Subject: Re: /dev/clock pseudodevice
To: Bill Studenmund <firstname.lastname@example.org>
From: Jonathan Stone <jonathan@DSG.Stanford.EDU>
Date: 07/31/2001 12:34:06
In message <Pine.NEB.email@example.com
connect.net>Bill Studenmund writes
>On Tue, 31 Jul 2001, Emmanuel Dreyfus wrote:
>Also, say there are times when ntpd NEEDS to set the date back (like say
>there's a network outage, and the clock has drifted forward & needs to be
>scooted back). Preventing ntpd from moving the clock back can, in such a
>case, make it unable to do its job. So systems which need the clock set
>right will fail.
Or multibooting between a timezone-aware and non-timezone-aware OS.
>So I think that as long as ntpd is able to do _anything_ with the system
>clock, an ntpd vulnerability can be a security vulnerability in an
>environment where time is used for replay protection.
>Let me repeat myself though.

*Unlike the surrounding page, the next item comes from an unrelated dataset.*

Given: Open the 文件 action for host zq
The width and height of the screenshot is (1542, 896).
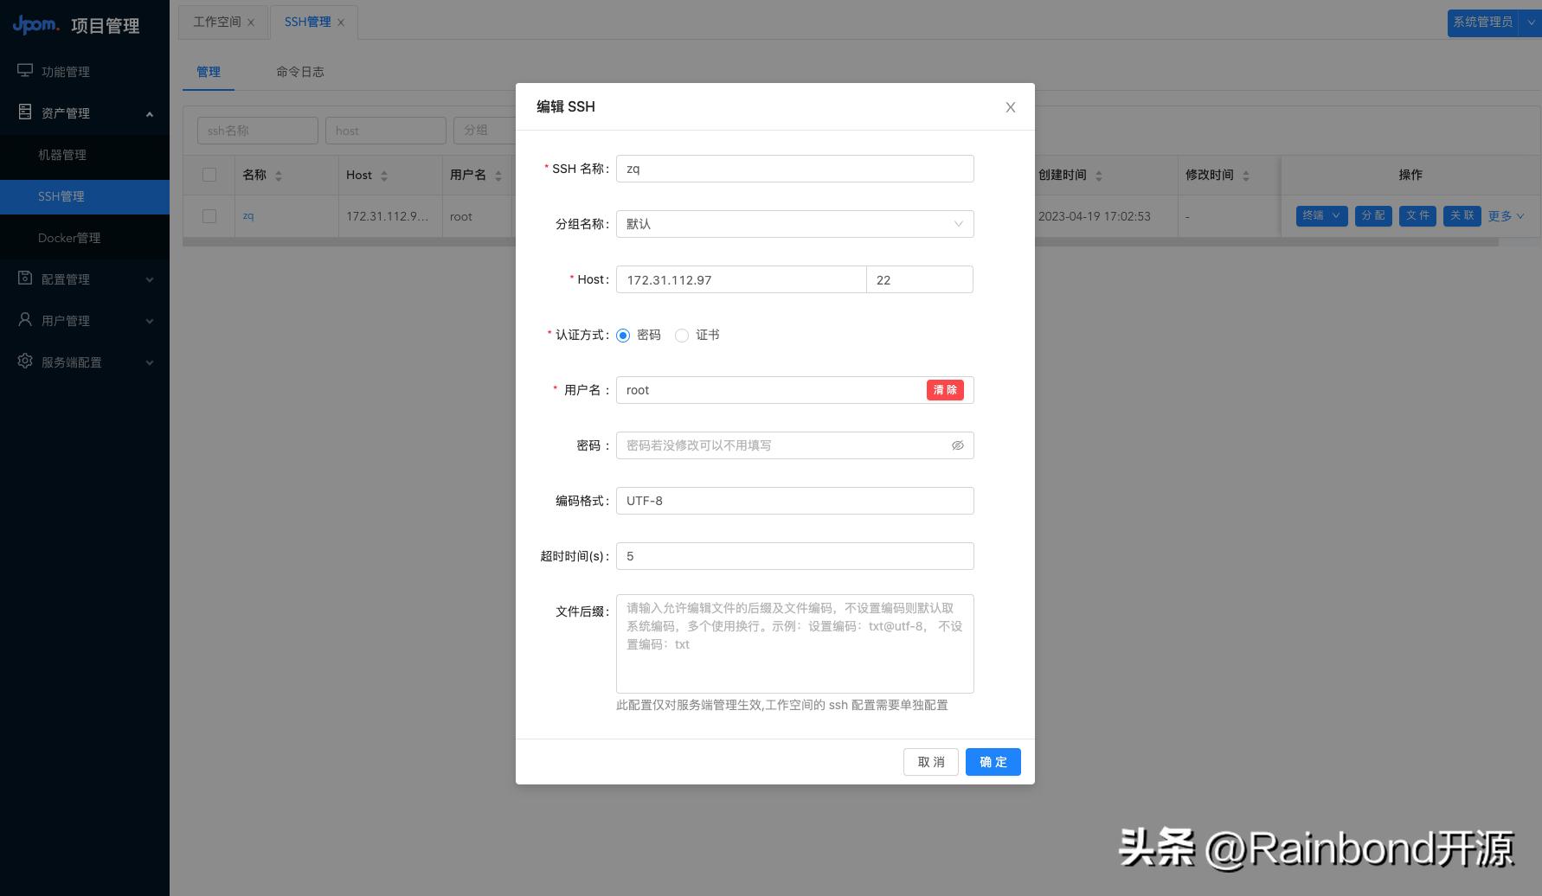Looking at the screenshot, I should 1417,215.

I _do_ think making a /dev/clock is a good
>thing. It will take the scope of ntpd vulnerabilites from the realm of a
>compromised root daemon to the realm of a compromised system clock.
Why not check with Dave Mills and Harlan Stenn, and see what they
think of the idea? And ask how it would fit with Dave's "nanokernel"
(an inkernel, nanosecond resolution, SMP-aware implementation of the
NTP pll); what (if any) the timing implications of changing the API;
and whether the UDel folks want to buy the changes back?